-- Start PAGE EXTRACT --
Her high school classmate Tara Elms Henderson told the Washington Post: 'Anita was a kind, gentle, loving person. No one who knew her could say a bad thing about her. Ever. She was a special person.' 
Officials say notorious one-eyed Algerian militant Mokhtar Belmokhtar was 'likely behind' the massacre, for which al Qaeda has claimed responsibility. 

The rescue forces who eventually stormed the hotel after a seven-hour siege were met with scenes of horror: bodies piled up in pools of blood, the walls spattered with red.
Chilling pictures show bodies lying next to a lift, its doors kept open by the dead. It isn't clear whether they were trying to get out or in when merciless gunmen opened fire.

At least 27 - including a Belgian diplomat and one American - were killed by a group of jihadis which went on a deadly rampage on Friday, armed with grenades and automatic weapons, at one point holding more than 100 people hostage.
-- End PAGE EXTRACT --
■ **WHAT IS REQUIRED**
Carry on the news report about the hotel siege from its last sentence. The data that comes next isn't needed.
-- Start RAW DATA --
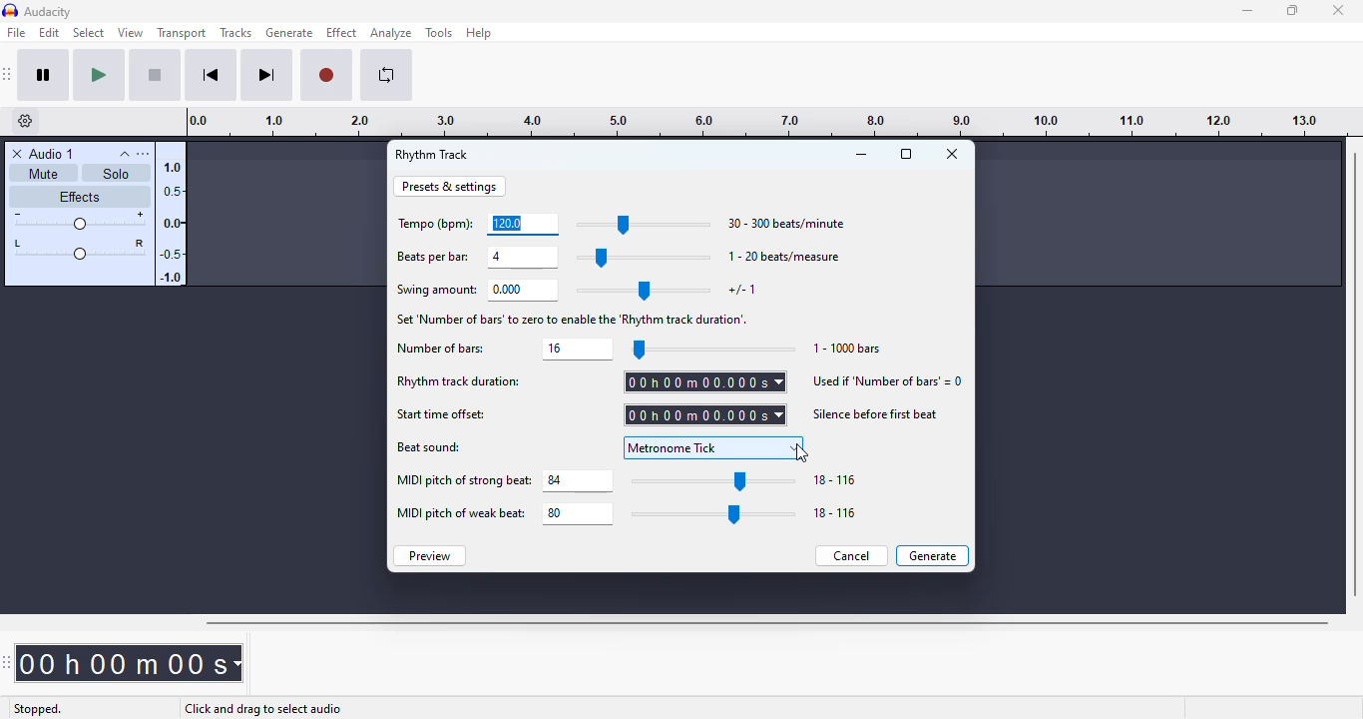  Describe the element at coordinates (434, 256) in the screenshot. I see `beats per bar` at that location.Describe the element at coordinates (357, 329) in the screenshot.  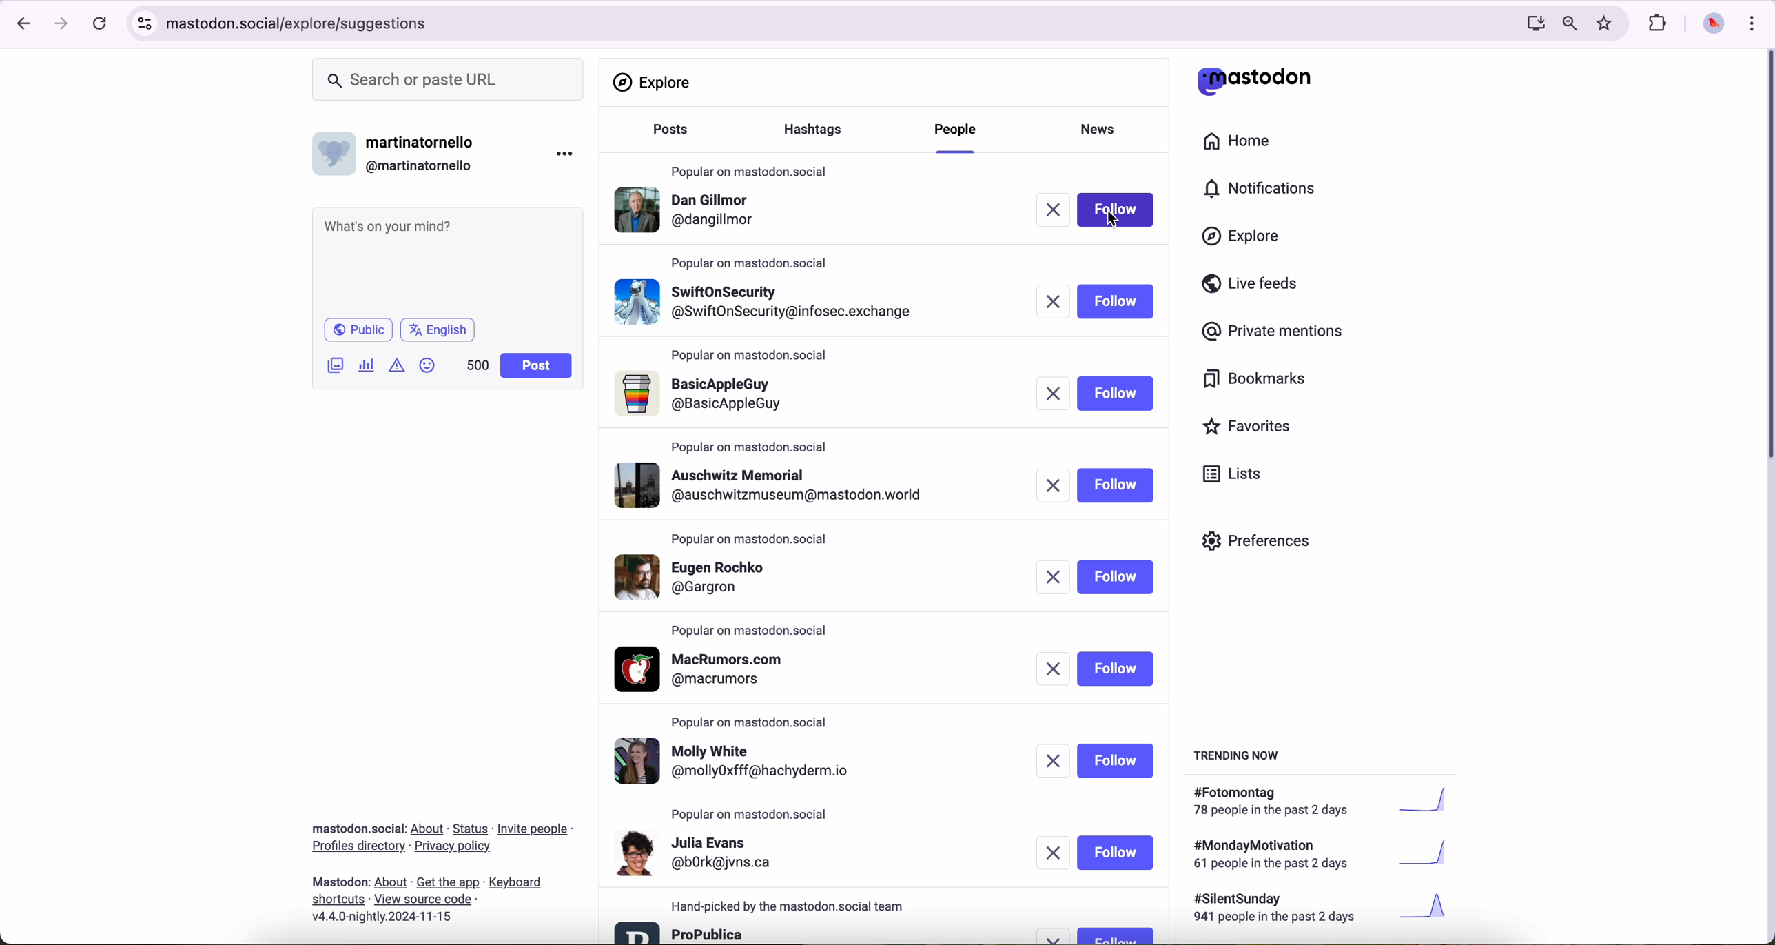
-- End RAW DATA --
■ **ANSWER FOR THE TASK**
Automatic weapons fire was heard on the seventh floor of the 190-room Radisson Blu hotel in Bamako, where it was thought as many as 10 militants roamed through the building, looking for guests and members of staff.

Two of the extremists have been killed, and all 127 hostages have since been freed - many running for their lives along the dirt track outside the hotel, which is popular with foreigners. Among those who fled the luxury hotel were three Britons.

The al-Qaeda affiliated group Al-Mourabitoun, based in the Sahara of northern Mali, have claimed responsibility for the attack, which began when the armed militants entered the grounds in a vehicle which witnesses claim had diplomatic plates.